Officially opened by Chancellor Gerhard Schroder on Sept. 13, only a few days ahead of the German national elections, the Frankfurt Motor Show, one of the largest and most important events on the auto show calendar, is expected to see nearly a million visitors before it closes on Sept. 25.
And they’ll have plenty to see with around 1,000 exhibitors from 44 countries with 122 vehicle premieres, 80 of those world premieres, including, for the first time, cars displayed by Chinese manufacturers at a major European show.
The presence of Geely, Brilliance and Jiangling from the world’s third largest country still riding high on the crest of the boom-or-bust economic wave, announced the confidence of these fledgling car makers and their intention to bring cheap cars to the masses beyond the newly auto-hungry of China.

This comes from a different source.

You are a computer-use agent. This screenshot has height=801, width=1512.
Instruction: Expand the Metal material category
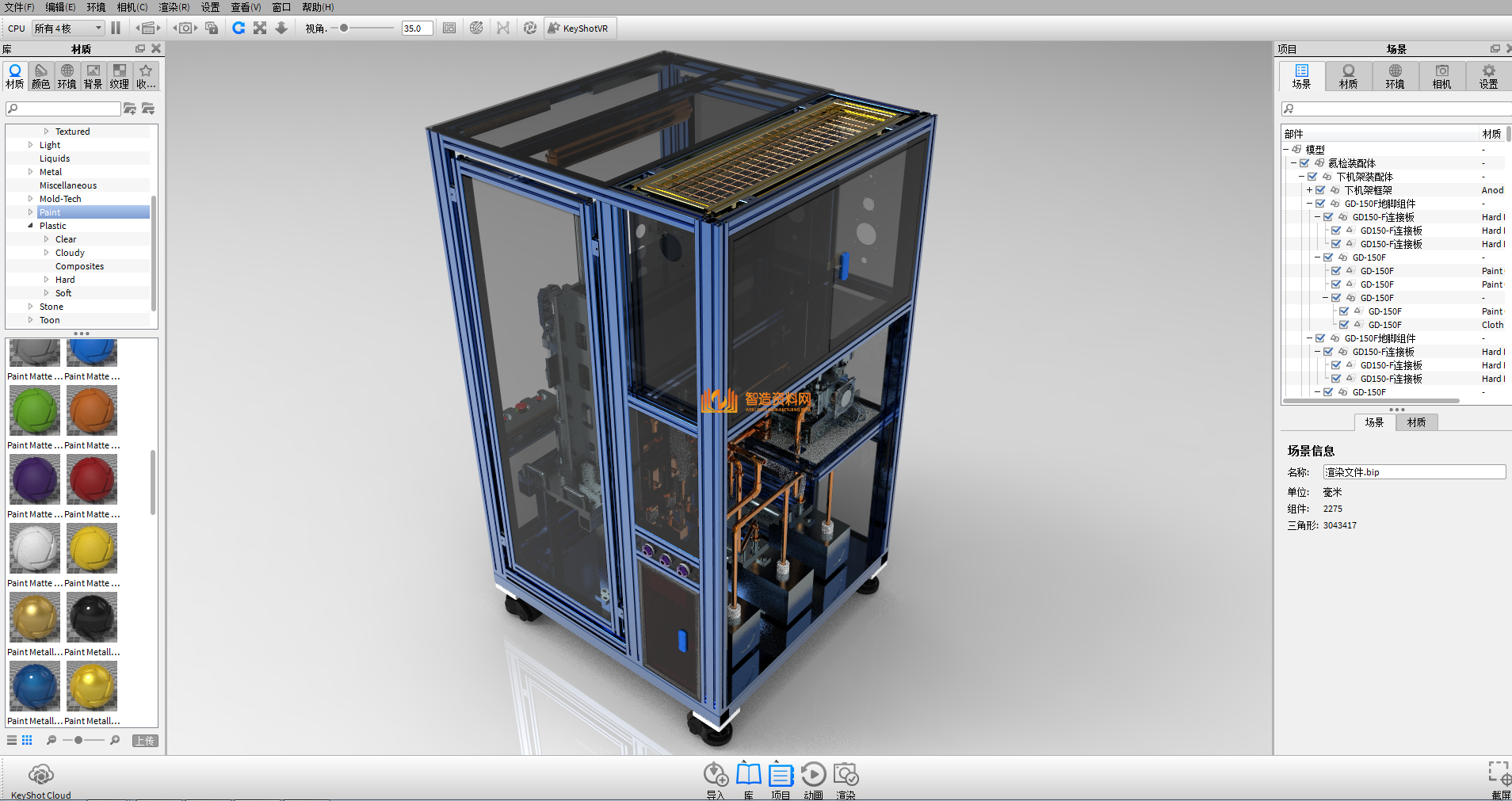click(x=31, y=172)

But with car production apparently set to spiral absurdly out of control through foreign and local factories ready to pump out vehicles in the far eastern nation, a nation eager to race to the top of the industrial league, manufactures from DaimleyChrsyler to Toyota and even Lada have used the show to offer a flood of hybrid applications to calm the fears of anxious environmentalists. With the promise of “miraculous” fuel cell tech cars also “just round the corner”.
Look closely though and the contradictions emerge. The leading producers of hybrid vehicles, Honda and Toyota, have so far failed to slice out feasibly large chunks of the retail markets for their saintly petrol-electric engined cars, with little over 135,000 total hybrids sold in the largest market, the US, in the first eight months of this year.